In deze zaak gaat het om een hoger beroep van Aegean Airlines S.A. tegen een beslissing van de kantonrechter, waarbij de passagiers compensatie vorderden na de annulering van hun vlucht. De passagiers hadden een retourvlucht naar Griekenland geboekt via Hellas Travel B.V., die de boekingen bevestigde en E-Tickets op naam van Aegean verstuurde. Na annulering van de vlucht vroegen de passagiers om compensatie op basis van de Europese Verordening EG nr. 261/2004. Aegean weigerde deze compensatie, stellende dat er geen contractuele relatie bestond tussen hen en Hellas, en dat de passagiers geen recht hadden op compensatie.

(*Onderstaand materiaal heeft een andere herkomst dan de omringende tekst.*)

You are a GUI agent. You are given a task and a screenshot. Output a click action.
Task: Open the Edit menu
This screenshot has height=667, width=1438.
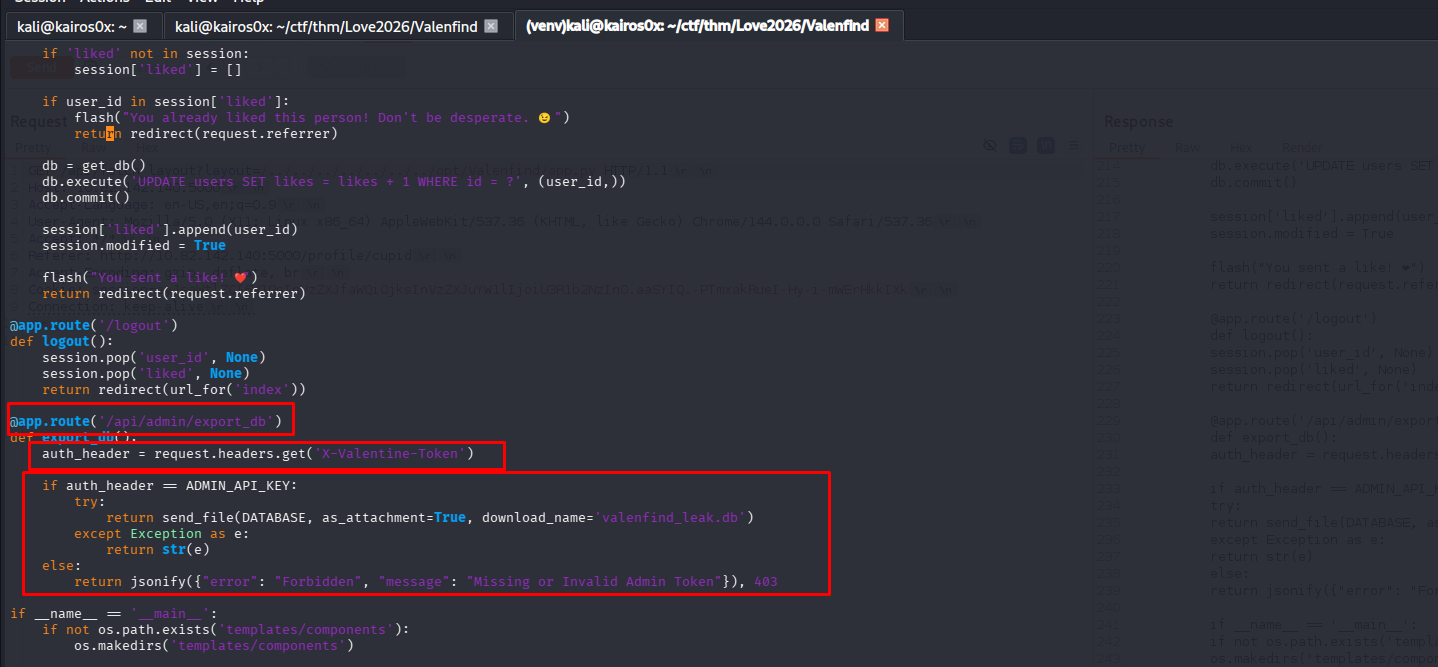click(156, 2)
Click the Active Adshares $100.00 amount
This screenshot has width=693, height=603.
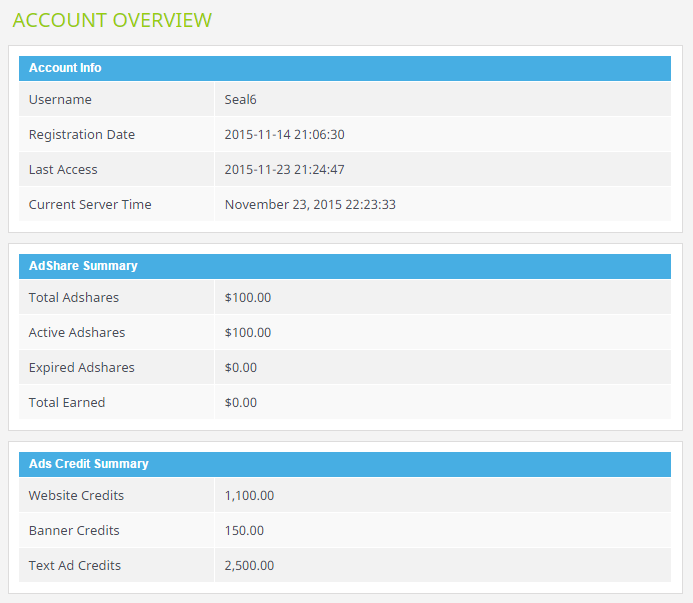click(x=248, y=333)
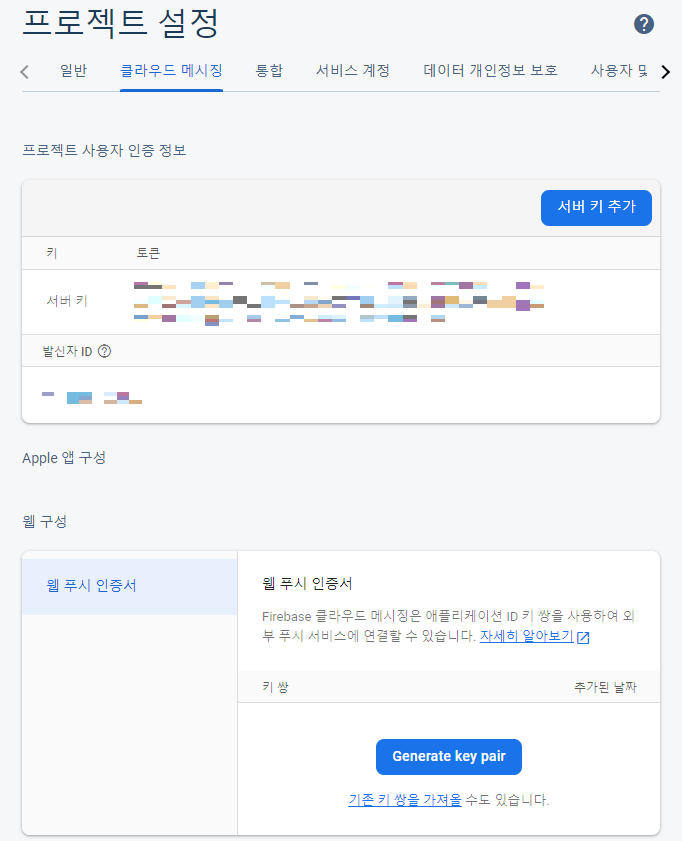The height and width of the screenshot is (841, 682).
Task: Click the 키 쌍 column header
Action: (x=275, y=687)
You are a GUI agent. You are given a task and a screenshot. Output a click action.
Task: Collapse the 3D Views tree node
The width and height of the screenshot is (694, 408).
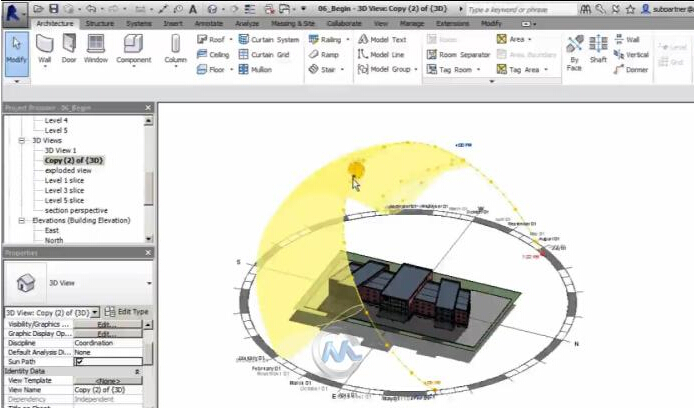pos(21,141)
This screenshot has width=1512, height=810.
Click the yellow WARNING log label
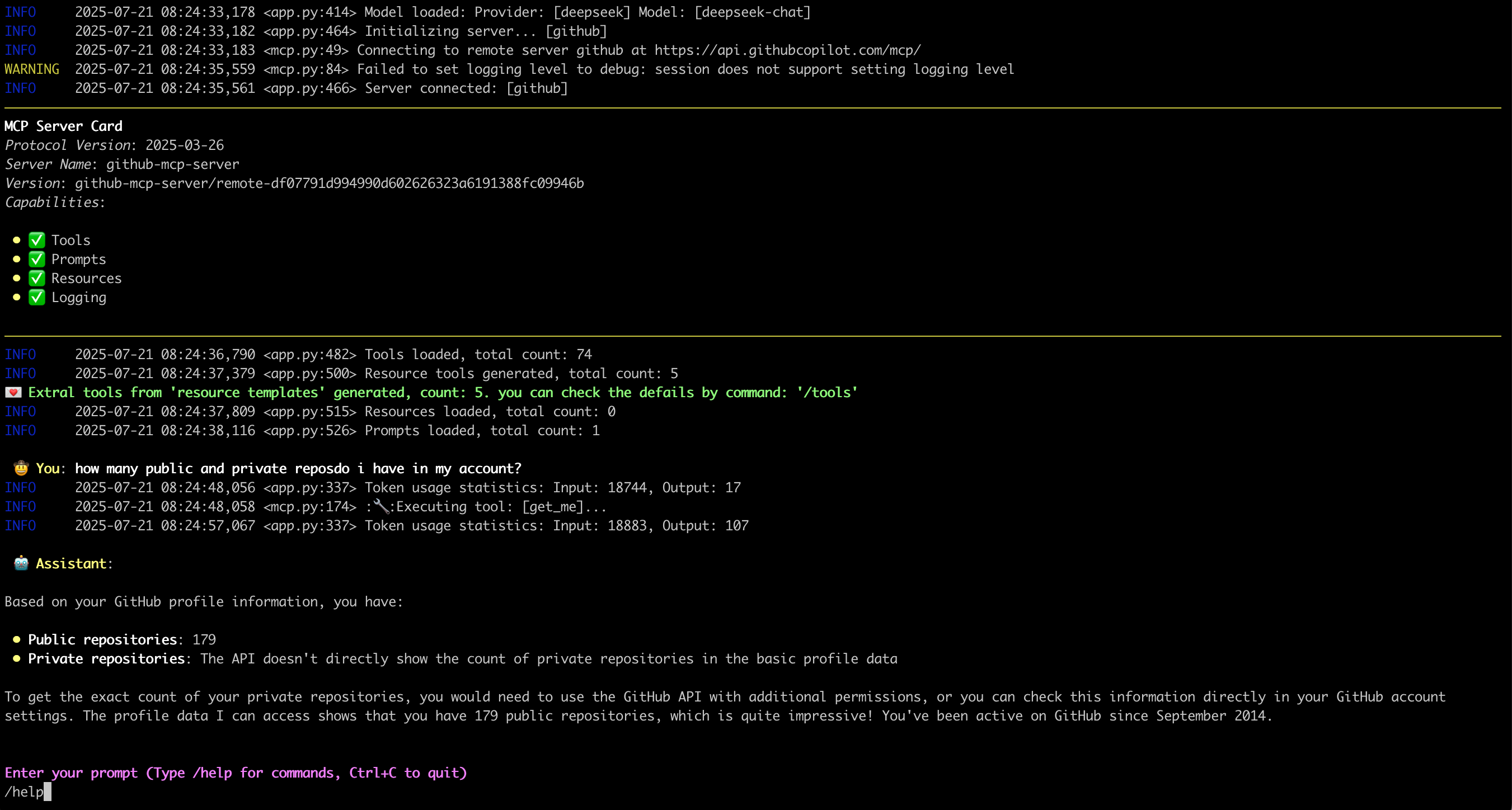[32, 69]
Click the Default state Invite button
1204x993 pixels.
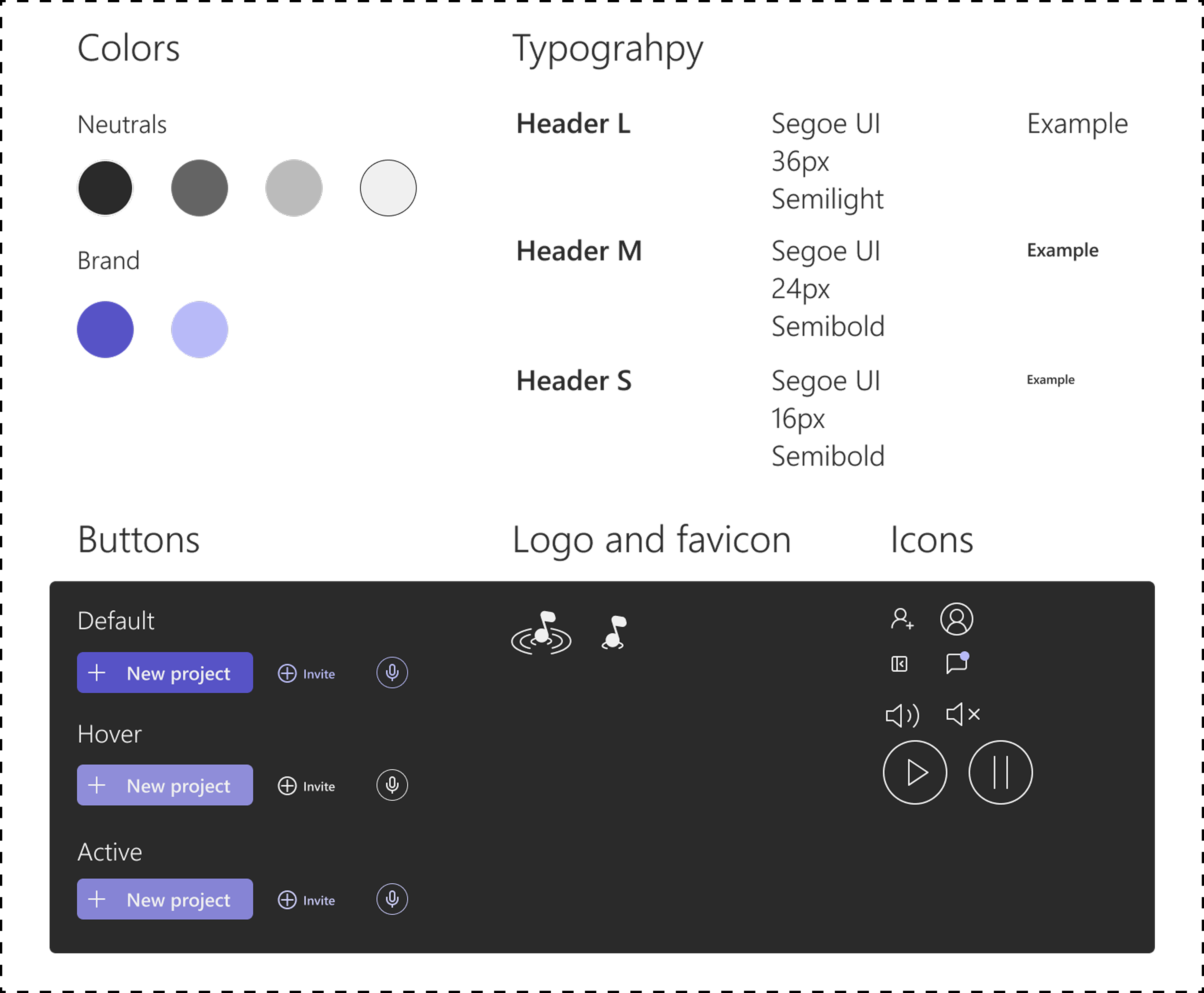[x=307, y=673]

De kantonrechter heeft de vorderingen van de passagiers, met uitzondering van de buitengerechtelijke kosten, toegewezen. Aegean ging in hoger beroep, maar het hof oordeelde dat Aegean niet-ontvankelijk was in haar hoger beroep. Het hof stelde vast dat op grond van de Uitvoeringswet geen hoger beroep openstaat tegen beslissingen van de kantonrechter in zaken met een relatief gering financieel belang. Het hof overwoog dat de wetgever had besloten dat de kosten en tijd van een hoger beroep niet opwogen tegen het financiële belang van de zaak.
Het hof concludeerde dat de door Aegean aangevoerde gronden niet voldoende waren om het appelverbod te doorbreken. De beslissing van de kantonrechter werd bevestigd, en Aegean werd veroordeeld in de proceskosten. De uitspraak werd gedaan op 11 april 2019.